> **Testo da leggere**
........
Il fumetto si veste di rosa, un’impronta nella storia
Qui la penna! il seminario dell’Accademia degli Agiati Autrici e art director dal 1908 a oggi, da Diabolik a Linus
Individuare le figure femminili che con ruoli diversi — disegnatrici, editrici, sceneggiatrici, segretarie di redazione — hanno lavorato sul fumetto, risalendo però alle origini, alle prime tracce italiane di questo genere. Una prospettiva di indagine non scontata, che apre a nuovi filoni di ricerca, quella che Qua la penna! Autrici e art director nel fumetto italiano (1908-2018) ha fatto propria.
Giunto alle VI edizione, il convegno biennale che l’Accademia roveretana degli Agiati dedica alla letteratura disegnata e scritta e alle loro reciproche relazioni, si concentra infatti sulle figure femminili all’interno dell’editoria a fumetti in Italia. Una due giorni di lavori curata da Claudio Gallo, Laura Scarpa, Nicola Spagnolli, Ingrid Zenari, che si svolge venerdì 21 e sabato 22 a Rovereto presso la sala convegni Fortunato Zeni della Fondazione Museo civico di Rovereto (Borgo S. Caterina 41).
........
> **Serie di compiti**
1. Aggiorna la parte dell'elenco che va dalla riga che contiene "Task: Mark the bold term 'Pole'" giù fino alla fine dell'elenco, scrivendo "Step" al posto di "Task" e lasciando invariato tutto il resto. Non riportare le immagini nella risposta.
2. Prosegui l'articolo sul convegno dedicato alle figure femminili del fumetto italiano, a partire dalla sua ultima frase.
L'elenco che segue non ha alcun legame con l'articolo.

(Voci tratte da una raccolta)
........
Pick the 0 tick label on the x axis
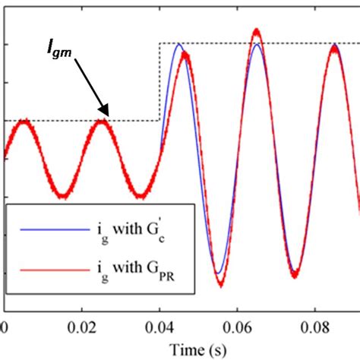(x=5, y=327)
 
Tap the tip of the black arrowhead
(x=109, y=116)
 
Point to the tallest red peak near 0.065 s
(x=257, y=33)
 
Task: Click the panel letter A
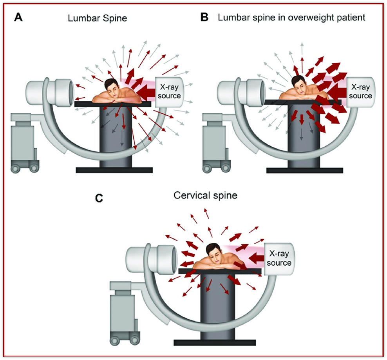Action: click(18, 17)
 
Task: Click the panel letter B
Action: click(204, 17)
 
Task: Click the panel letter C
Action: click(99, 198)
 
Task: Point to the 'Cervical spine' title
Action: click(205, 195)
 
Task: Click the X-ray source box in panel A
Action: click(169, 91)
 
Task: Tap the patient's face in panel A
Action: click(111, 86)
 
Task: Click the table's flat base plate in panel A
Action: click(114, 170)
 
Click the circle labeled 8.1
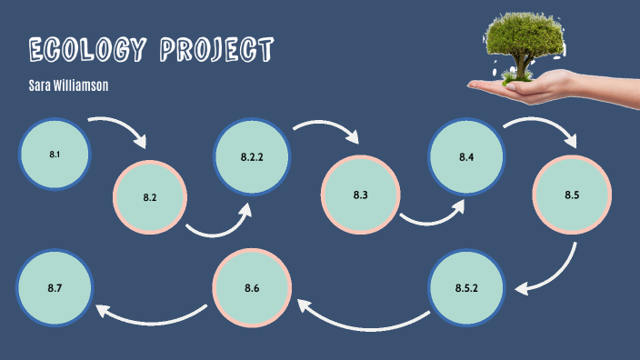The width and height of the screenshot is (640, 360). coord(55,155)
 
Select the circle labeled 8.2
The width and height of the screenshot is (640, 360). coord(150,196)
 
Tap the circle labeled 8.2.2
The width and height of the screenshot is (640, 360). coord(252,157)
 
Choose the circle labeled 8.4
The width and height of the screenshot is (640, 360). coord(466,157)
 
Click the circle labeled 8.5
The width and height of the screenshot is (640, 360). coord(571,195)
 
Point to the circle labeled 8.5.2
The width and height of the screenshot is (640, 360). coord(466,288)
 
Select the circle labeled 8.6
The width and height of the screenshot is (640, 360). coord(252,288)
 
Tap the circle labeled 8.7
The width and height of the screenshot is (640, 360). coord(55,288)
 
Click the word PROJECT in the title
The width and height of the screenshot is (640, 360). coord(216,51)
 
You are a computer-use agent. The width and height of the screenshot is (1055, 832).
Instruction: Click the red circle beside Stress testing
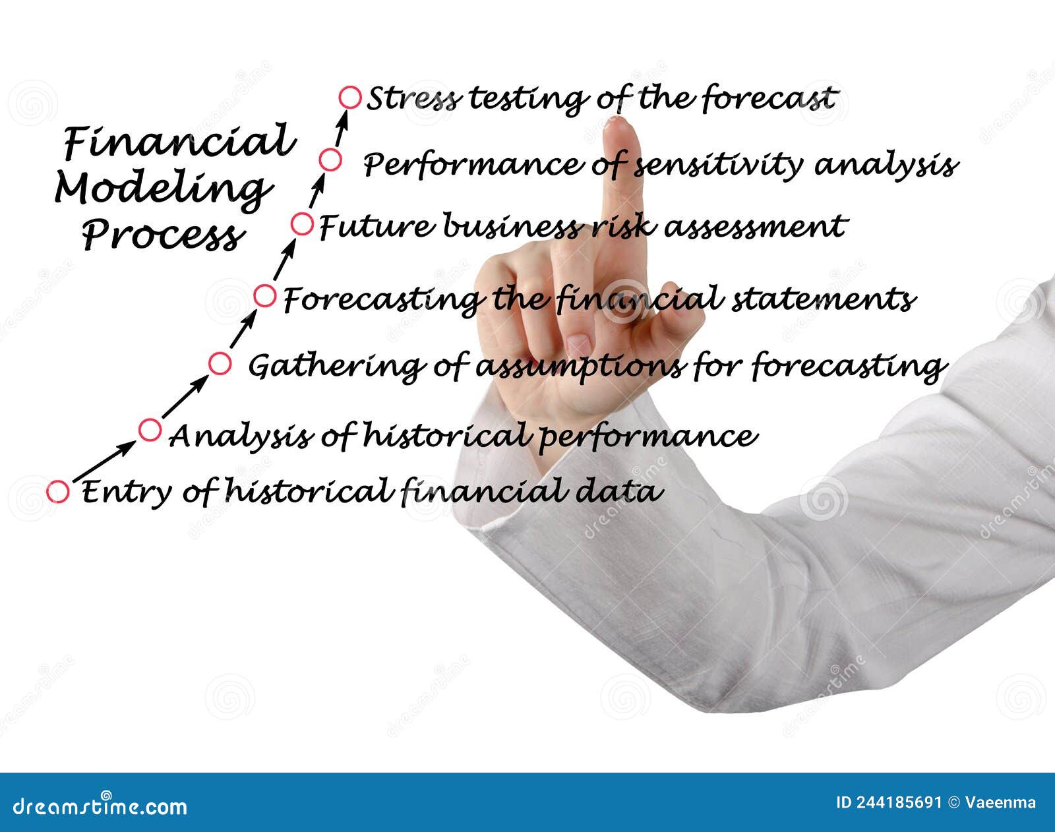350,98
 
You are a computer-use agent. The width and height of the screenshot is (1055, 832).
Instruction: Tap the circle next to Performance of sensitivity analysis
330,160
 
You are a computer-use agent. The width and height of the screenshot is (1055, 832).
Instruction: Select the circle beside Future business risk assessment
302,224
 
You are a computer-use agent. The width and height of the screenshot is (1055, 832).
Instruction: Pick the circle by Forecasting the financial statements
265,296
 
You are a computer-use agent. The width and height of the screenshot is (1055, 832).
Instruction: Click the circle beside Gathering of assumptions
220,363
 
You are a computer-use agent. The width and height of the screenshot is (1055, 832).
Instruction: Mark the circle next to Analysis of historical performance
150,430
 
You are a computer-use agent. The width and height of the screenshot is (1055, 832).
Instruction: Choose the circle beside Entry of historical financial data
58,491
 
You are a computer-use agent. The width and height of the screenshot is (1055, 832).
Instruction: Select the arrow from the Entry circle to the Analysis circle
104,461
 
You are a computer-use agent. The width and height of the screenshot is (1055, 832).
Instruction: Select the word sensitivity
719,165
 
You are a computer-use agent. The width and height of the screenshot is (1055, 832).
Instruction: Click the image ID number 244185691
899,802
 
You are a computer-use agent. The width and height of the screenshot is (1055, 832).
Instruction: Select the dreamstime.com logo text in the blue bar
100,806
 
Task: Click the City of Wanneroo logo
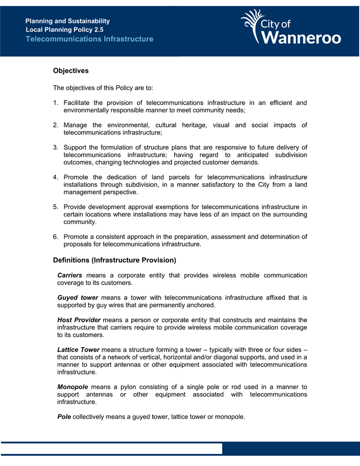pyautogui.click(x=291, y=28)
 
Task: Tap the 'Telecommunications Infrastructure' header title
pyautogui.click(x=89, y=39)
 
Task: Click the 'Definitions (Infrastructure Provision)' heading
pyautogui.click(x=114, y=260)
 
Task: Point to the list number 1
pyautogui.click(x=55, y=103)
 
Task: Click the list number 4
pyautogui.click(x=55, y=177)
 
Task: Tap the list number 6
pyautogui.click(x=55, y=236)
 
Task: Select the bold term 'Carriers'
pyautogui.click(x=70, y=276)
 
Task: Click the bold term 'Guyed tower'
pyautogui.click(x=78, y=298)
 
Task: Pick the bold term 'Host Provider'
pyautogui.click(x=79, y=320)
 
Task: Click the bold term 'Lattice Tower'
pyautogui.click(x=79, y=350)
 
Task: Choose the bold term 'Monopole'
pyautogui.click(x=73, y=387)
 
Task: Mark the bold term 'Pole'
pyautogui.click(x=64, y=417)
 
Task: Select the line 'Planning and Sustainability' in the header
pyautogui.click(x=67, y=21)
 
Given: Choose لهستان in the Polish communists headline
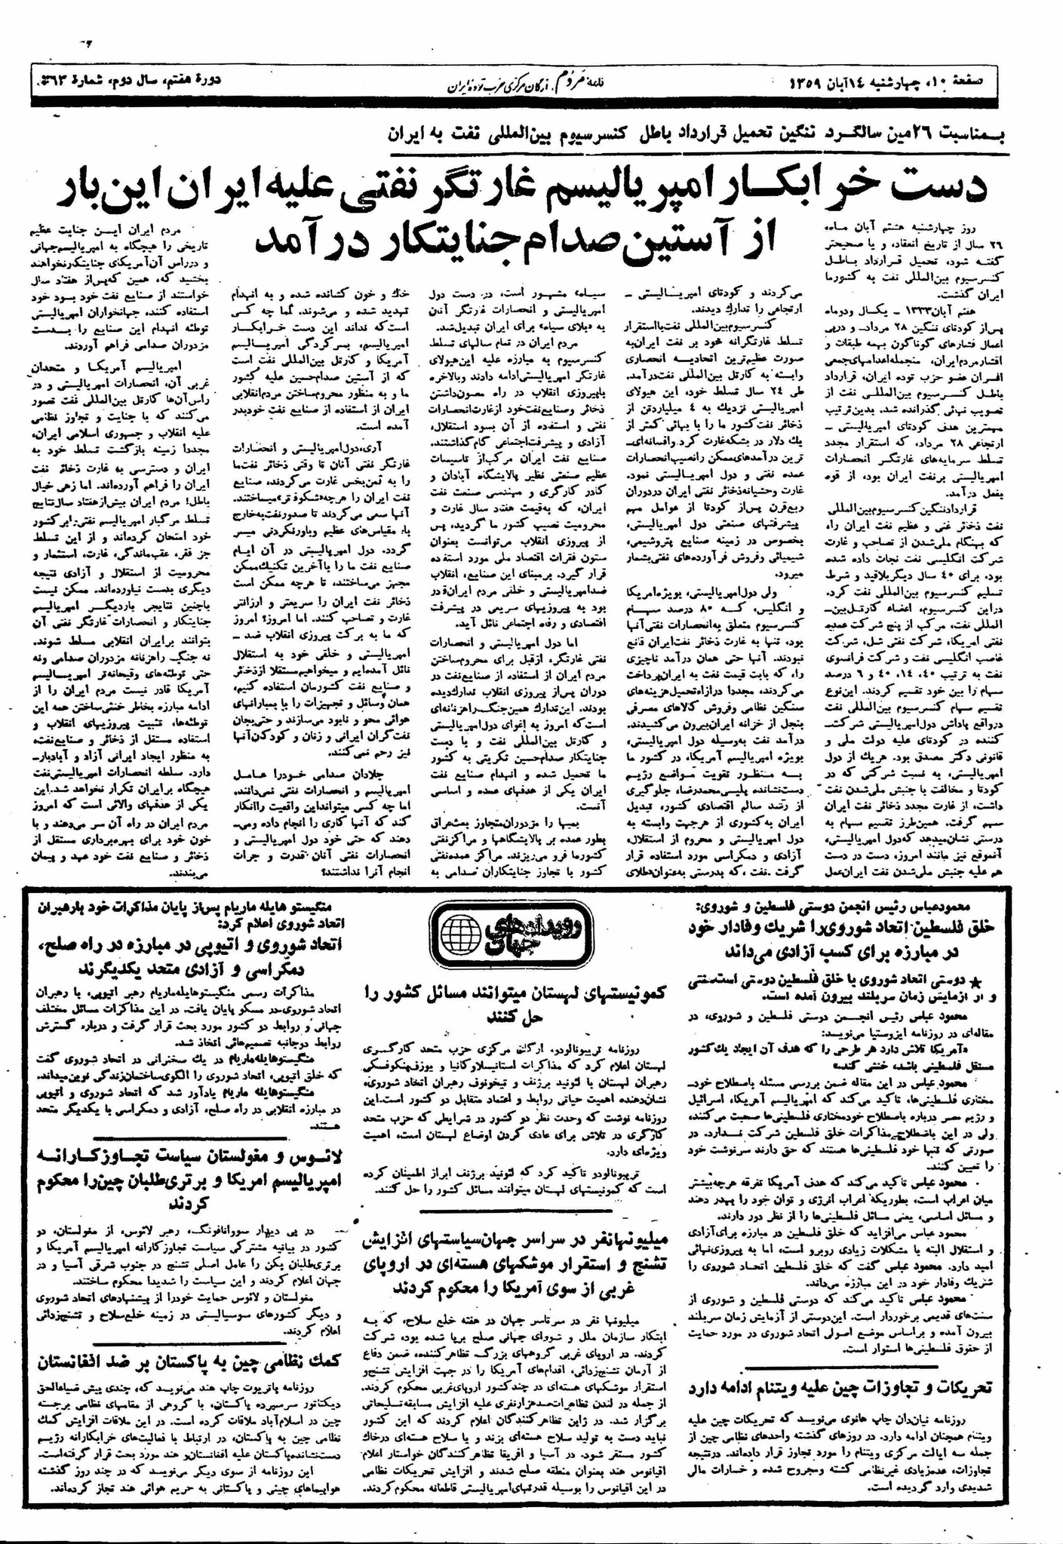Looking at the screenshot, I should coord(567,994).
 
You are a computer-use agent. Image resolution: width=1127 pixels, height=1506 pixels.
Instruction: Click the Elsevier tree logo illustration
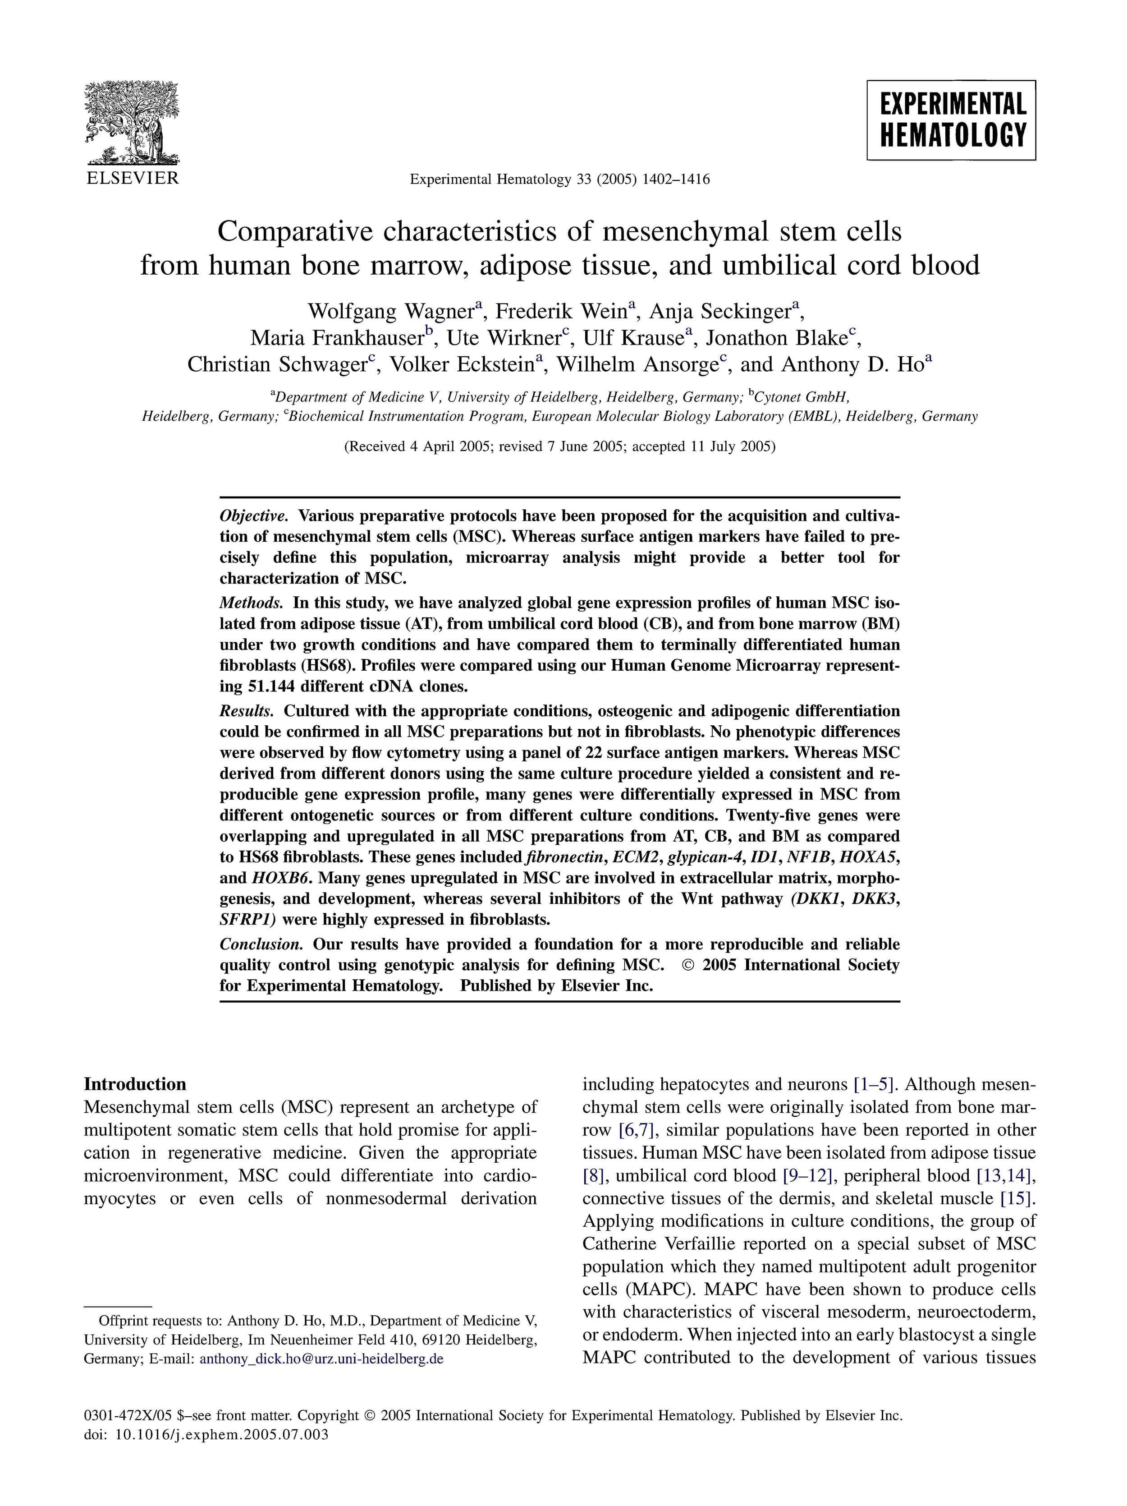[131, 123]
........
> **Risposte scritte**
1.
Step: Mark the bold term 'Pole'
pyautogui.click(x=64, y=417)
 
Step: Select the line 'Planning and Sustainability' in the header
pyautogui.click(x=67, y=21)
 
Given: Choose لهستان in the Polish communists headline
Looking at the screenshot, I should coord(567,994).
 
You are a computer-use agent. Image resolution: width=1127 pixels, height=1506 pixels.
Instruction: Click the Elsevier tree logo illustration
[131, 123]

2.
L’apertura è prevista alle 14.30 di venerdì con Laura Scarpa che interverrà su Il sesso degli angeli, ovvero: la lunga marcia alla conquista del fumetto italiano, seguita da Paola Pallottino e Il protofumetto italiano e le autrici di storie a vignette. Attraverso sette sessioni, Qua la penna! ripercorrerà la storia del fumetto in Italia dalle origini, passando per la nascita del Corriere dei Piccoli, l’esperienza di Tea Bertasi come editrice, di autrici e disegnatrici come Grazia Nidasio, le sorelle Giussani creatrici di Diabolik, sino a Fulvia Serra, già direttrice di Linus (che sarà presente al convegno), alle disegnatrici del bonelliano Legs Weaver fino alle ragazze della generazione manga del cosiddetto fumetto fusion.
Con Claudio Gallo, docente di storia del fumetto presso l’Università di Verona, anticipiamo alcuni punti chiave del seminario. Innanzitutto, come nasce l’idea di questo convegno?
«È scaturita in margine al precedente, in cui ci è stato mosso un po’ un rimprovero per la mancanza di presenze femminili tra i relatori. Eccoci dunque ad affrontare un itinerario di ricerca che è anche piuttosto trascurato, mentre negli ultimi vent’anni la presenza femminile si è fatta molto forte, sia per il disegno sia per la sceneggiatura. In precedenza, parlare di personaggi femminili significava spesso dare spazio ancora una volta agli autori maschi che li hanno messi in scena».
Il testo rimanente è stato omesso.